Text and element pointing items

-- begin --

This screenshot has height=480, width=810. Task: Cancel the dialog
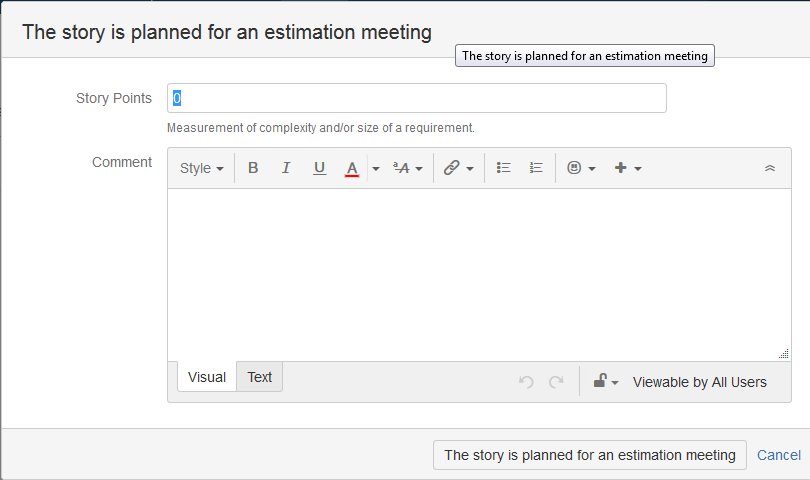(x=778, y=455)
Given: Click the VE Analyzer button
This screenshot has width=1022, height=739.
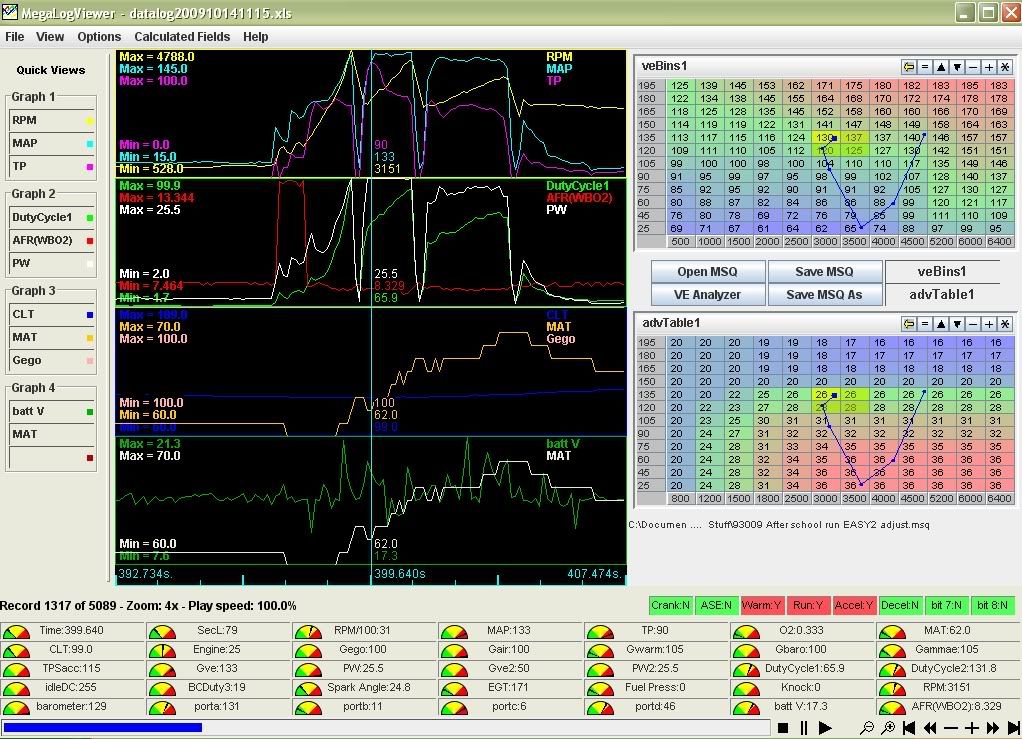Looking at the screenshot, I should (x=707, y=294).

-- end --

TASK DESCRIPTION: Copy every line of the items above word for word, leaving out the pictures.

RESPONSE:
This screenshot has height=480, width=810. Task: Cancel the dialog
(x=778, y=455)
Given: Click the VE Analyzer button
This screenshot has width=1022, height=739.
Looking at the screenshot, I should (x=707, y=294).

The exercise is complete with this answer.